**EXERCICE COURT A:**
Pouvez-vous résumer en deux phrases l'extrait sur la rhétorique antique ?

**EXTRAIT CHOISI:**
+ + + + + + +

3.3. LES FIGURES RHÉTORIQUES

Chez les Grecs de l'Antiquité, l'artistique (ou le technique) et le politique sont étroitement reliés; l'esthétique se prolonge dans une poétique et dans l'art du vers qu'est la poésie, qui ne se confond alors ni avec la littérature ni avec le poème et qui s'accompagne souvent de musique, celle-ci étant à l'âme ce que la gymnastique est au corps. Mais l'esthétique est aussi une partie de la dialectique, qui est l'art de discuter, de dialoguer, de converser et de convertir; c'est l'art de démontrer et de prouver, de disputer et de réfuter; c'est l'art d'argumenter, de manipuler, de persuader : c'est l'art de convaincre et ainsi de vaincre. C'est pourquoi la dialectique se continue dans la rhétorique et dans l'art de la prose qu'est l'éloquence. L'ancienne rhétorique doit donc être considérée comme étant l'art du discours et comme une théorie du bien penser et du bien parler; elle comprend cinq parties, la première et la dernière n'étant pas spécifiquement rhétoriques :
1°) la mémoire ["memoria"], qui est de l'ordre du rapport entre le langage et la pensée : il faut se remémorer, se souvenir, pour penser et parler; il faut aussi oublier;
2°) l'invention ["inventio"], qui consiste à trouver quoi dire; c'est proprement une méthode de découverte des arguments en vue de convaincre et d'émouvoir; c'est donc une méthode à la fois logique et psychologique qui fonctionne à la preuve et à l'épreuve, à l'induction et à la déduction; c'est la partie la plus proprement topique de la rhétorique (comme répertoire de thèmes à traiter);
3°) la disposition ["dispositio"] ou la composition (taxique, syntaxique) que l'on retrouve encore dans la dissertation (avec ou sans digression) et qui comprend elle-même quatre ou cinq parties : l'exorde ou le prologue, la narration, la confirmation et l'épilogue; plus passionnels, le prologue et l'épilogue font appel aux sentiments, alors que la narration et la confirmation sont plus démonstratives et font appel aux faits et aux jugements de la raison : la narration relate les faits et la confirmation en tire les conséquences; la description peut s'inscrire dans la narration;
4°) l'élocution ["elcutio"], plus lexicale, est la manière de mettre en mots la disposition; c'est la partie la plus rhétorique au sens strict ou restreint; c'est la théorie des figures de discours ou de style; c'est sans doute là où la rhétorique est le plus proche de la stylistique, du côté des ornements les plus superficiels et les plus artificiels ou artificieux;
5°) la diction ["actio"], qui consiste à jouer le discours comme un acteur, par les gestes et la prononciation, par la locution, par l'éloquence, par l'art oratoire...

+ + + + + + +

**SUPPORT DE L'EXERCICE:**

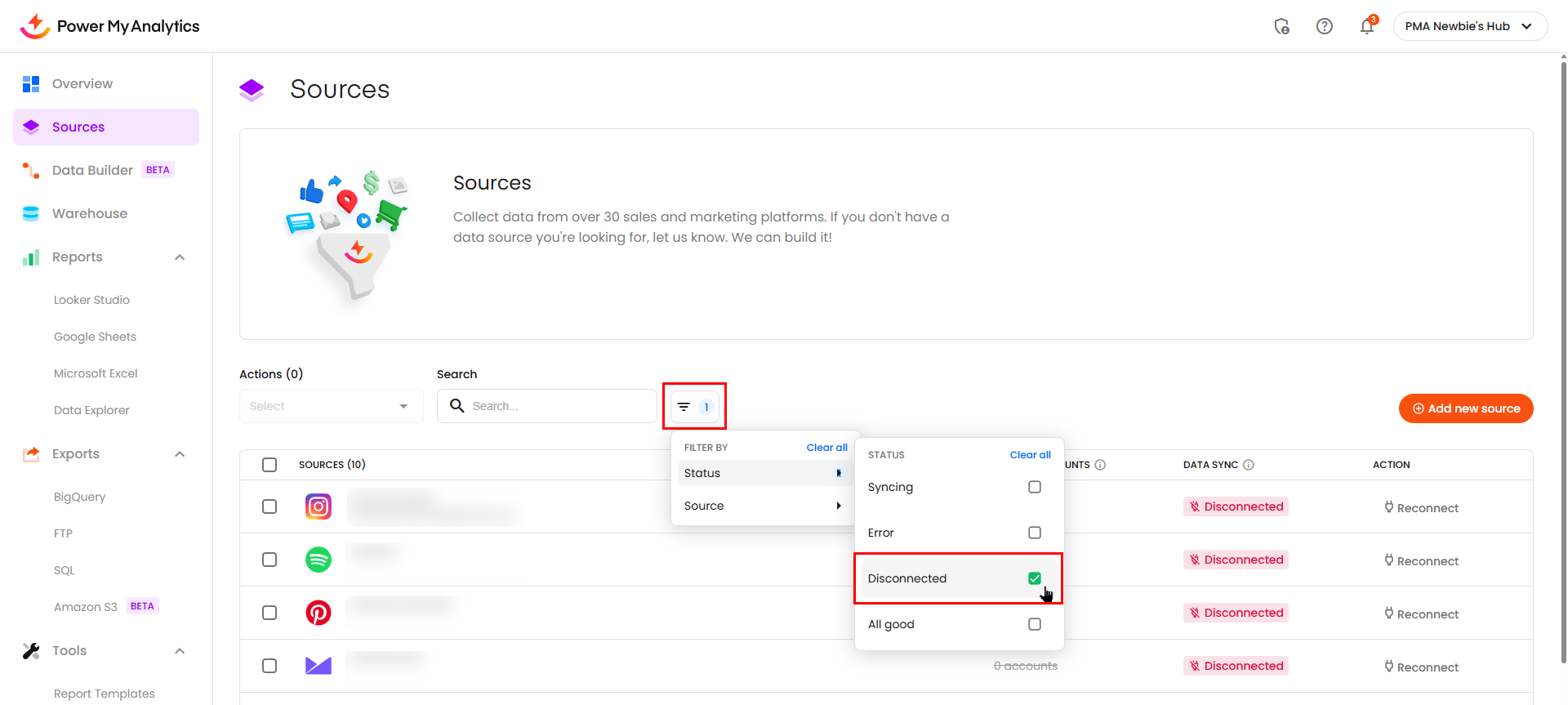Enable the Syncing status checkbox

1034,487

+ + + + + + +

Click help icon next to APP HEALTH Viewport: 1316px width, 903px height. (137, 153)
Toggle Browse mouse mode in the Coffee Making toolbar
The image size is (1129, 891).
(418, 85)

+ + + + + + +

**EXERCICE COURT B:**
Quelles lignes des enregistrements contiennent le mot « HEALTH » ? Extrayez-les toutes.

**RÉPONSE RÉDIGÉE A:**
Chez les Grecs de l'Antiquité, la dialectique, art de discuter et de convaincre, se continue dans la rhétorique, considérée comme l'art du discours et comme une théorie du bien penser et du bien parler. Celle-ci comprend cinq parties : la mémoire, l'invention, qui consiste à trouver quoi dire, la disposition ou composition, l'élocution, qui est la théorie des figures de discours ou de style, et la diction, qui consiste à jouer le discours comme un acteur.

**RÉPONSE RÉDIGÉE B:**
Click help icon next to APP HEALTH Viewport: 1316px width, 903px height. (137, 153)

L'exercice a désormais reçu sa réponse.